• **Material for this task**
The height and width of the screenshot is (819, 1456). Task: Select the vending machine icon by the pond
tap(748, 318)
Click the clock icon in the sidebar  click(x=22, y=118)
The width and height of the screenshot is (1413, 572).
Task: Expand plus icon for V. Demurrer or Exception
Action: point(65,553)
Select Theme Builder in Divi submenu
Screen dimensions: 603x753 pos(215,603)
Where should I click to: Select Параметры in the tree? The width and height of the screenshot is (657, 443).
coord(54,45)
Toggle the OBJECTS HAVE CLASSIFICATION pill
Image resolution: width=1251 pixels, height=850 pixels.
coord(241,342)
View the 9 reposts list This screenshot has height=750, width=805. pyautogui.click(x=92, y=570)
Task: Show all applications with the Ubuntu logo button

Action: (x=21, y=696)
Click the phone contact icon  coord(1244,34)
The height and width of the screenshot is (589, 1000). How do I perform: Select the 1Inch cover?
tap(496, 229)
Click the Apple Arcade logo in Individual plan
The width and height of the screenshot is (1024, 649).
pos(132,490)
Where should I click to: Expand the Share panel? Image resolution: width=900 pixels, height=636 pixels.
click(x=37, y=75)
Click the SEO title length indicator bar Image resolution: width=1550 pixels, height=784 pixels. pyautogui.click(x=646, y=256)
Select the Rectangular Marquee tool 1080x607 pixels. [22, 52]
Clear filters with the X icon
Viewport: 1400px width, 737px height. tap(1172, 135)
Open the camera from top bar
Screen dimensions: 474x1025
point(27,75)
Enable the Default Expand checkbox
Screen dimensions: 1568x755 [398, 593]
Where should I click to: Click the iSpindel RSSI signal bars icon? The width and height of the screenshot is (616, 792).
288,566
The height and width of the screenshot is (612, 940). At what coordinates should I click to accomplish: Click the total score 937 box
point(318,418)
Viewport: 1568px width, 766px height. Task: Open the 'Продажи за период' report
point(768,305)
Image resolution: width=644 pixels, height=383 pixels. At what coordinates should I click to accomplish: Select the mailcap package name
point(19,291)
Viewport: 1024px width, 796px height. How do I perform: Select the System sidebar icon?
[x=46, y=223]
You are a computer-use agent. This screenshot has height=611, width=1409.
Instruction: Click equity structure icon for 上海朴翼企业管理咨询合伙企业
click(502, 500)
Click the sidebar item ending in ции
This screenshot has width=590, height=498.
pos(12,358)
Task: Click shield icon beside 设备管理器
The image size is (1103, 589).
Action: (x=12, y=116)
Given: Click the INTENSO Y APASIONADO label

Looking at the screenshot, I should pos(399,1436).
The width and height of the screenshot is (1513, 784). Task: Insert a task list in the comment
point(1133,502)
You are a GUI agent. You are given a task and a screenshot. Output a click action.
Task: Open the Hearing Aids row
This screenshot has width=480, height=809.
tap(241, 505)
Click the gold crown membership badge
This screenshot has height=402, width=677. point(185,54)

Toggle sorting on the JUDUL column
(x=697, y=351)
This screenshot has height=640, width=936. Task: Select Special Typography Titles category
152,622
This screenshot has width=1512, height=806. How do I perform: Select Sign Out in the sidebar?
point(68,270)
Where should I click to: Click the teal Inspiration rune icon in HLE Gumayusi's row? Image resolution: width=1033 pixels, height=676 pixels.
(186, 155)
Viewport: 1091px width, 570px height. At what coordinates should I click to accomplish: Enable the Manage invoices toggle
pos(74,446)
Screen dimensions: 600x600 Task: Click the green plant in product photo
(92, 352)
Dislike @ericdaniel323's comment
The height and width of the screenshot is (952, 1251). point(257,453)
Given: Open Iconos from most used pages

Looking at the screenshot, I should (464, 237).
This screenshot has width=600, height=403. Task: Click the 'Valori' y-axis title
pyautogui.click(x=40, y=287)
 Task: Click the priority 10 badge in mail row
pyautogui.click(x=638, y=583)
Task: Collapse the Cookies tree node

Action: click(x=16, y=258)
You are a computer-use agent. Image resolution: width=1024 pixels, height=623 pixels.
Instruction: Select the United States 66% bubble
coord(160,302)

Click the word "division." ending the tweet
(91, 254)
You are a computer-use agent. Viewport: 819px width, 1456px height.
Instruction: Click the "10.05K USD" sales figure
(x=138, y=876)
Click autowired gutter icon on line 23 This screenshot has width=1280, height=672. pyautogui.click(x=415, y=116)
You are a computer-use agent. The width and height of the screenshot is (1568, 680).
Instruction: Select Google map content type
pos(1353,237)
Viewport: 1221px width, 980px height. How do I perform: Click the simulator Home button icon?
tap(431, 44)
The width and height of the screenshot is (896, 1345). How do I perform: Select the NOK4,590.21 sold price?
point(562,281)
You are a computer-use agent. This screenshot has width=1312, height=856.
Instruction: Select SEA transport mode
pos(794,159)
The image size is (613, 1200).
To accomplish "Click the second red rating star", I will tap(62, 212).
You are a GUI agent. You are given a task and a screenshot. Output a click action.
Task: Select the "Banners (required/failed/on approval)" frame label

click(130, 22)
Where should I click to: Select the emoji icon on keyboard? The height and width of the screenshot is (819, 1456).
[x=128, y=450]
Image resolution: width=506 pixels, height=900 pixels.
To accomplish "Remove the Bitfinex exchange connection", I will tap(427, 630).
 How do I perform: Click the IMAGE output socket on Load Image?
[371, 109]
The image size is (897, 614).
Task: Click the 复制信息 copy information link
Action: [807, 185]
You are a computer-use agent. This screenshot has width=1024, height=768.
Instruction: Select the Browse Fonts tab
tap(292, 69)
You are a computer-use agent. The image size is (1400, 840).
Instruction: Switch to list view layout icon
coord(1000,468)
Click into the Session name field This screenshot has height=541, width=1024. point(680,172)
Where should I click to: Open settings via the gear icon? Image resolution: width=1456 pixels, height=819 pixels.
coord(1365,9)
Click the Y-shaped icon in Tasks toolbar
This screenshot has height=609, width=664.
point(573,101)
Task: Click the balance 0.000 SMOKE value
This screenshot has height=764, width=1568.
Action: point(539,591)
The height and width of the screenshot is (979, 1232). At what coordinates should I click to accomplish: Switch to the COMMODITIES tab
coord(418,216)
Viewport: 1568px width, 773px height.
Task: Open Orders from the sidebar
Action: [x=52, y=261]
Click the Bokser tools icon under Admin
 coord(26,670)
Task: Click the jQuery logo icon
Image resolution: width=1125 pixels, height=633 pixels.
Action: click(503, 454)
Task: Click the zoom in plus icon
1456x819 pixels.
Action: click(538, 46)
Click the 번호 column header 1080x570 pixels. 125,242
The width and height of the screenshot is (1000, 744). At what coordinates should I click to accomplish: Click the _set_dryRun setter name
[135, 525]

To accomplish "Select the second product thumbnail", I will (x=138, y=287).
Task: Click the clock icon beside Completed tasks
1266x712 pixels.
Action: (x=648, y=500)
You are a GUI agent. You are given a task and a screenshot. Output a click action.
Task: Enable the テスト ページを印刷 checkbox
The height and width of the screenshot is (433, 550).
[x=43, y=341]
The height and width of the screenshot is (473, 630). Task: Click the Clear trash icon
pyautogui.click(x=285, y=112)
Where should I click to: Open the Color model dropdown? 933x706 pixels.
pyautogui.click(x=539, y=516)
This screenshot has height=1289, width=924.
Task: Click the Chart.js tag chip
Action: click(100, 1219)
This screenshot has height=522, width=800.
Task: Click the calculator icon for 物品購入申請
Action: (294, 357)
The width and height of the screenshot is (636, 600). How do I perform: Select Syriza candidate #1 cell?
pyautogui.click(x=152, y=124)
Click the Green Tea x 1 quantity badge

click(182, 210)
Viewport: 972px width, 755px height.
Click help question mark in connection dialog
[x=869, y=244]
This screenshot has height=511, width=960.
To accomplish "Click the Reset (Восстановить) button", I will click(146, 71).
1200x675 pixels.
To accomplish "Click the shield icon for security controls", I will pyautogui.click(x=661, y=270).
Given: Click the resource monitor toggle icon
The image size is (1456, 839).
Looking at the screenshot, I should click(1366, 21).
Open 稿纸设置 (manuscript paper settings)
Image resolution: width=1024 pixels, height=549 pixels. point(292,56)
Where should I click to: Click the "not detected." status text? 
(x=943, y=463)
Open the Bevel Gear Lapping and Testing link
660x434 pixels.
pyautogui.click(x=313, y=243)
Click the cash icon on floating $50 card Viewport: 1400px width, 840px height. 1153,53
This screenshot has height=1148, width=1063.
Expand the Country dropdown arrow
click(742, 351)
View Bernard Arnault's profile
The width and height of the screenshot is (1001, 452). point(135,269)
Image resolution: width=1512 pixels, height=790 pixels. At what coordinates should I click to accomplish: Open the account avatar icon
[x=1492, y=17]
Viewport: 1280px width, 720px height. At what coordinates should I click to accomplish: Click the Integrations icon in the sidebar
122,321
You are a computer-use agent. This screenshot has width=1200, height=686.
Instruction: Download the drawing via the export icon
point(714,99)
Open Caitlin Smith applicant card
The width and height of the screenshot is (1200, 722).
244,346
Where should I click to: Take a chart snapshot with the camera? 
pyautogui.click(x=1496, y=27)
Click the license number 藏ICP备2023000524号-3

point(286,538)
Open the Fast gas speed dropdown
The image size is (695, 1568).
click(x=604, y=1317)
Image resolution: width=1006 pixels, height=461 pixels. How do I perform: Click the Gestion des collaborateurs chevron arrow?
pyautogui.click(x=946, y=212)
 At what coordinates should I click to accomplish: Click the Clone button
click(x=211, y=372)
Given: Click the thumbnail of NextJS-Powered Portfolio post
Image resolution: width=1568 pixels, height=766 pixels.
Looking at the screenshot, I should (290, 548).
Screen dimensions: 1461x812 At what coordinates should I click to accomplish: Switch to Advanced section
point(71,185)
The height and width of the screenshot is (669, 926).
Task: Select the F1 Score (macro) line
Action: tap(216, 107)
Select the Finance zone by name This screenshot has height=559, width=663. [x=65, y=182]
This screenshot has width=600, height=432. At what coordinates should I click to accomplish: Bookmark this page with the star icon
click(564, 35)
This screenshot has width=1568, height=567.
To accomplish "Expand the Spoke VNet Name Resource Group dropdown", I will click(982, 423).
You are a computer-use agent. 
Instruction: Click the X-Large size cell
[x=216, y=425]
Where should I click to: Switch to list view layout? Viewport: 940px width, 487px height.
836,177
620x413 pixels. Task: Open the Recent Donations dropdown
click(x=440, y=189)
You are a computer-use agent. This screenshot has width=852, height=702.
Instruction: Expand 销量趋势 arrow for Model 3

• **Required task**
Please turn the lines of the records above, starting at the first line and ending at the line that contains "Action: point(65,553)", into a JSON list of strings, one string per line, leaving out blank lines.

• **Answer below**
[
  "The height and width of the screenshot is (819, 1456). Task: Select the vending machine icon by the pond",
  "tap(748, 318)",
  "Click the clock icon in the sidebar  click(x=22, y=118)",
  "The width and height of the screenshot is (1413, 572).",
  "Task: Expand plus icon for V. Demurrer or Exception",
  "Action: point(65,553)"
]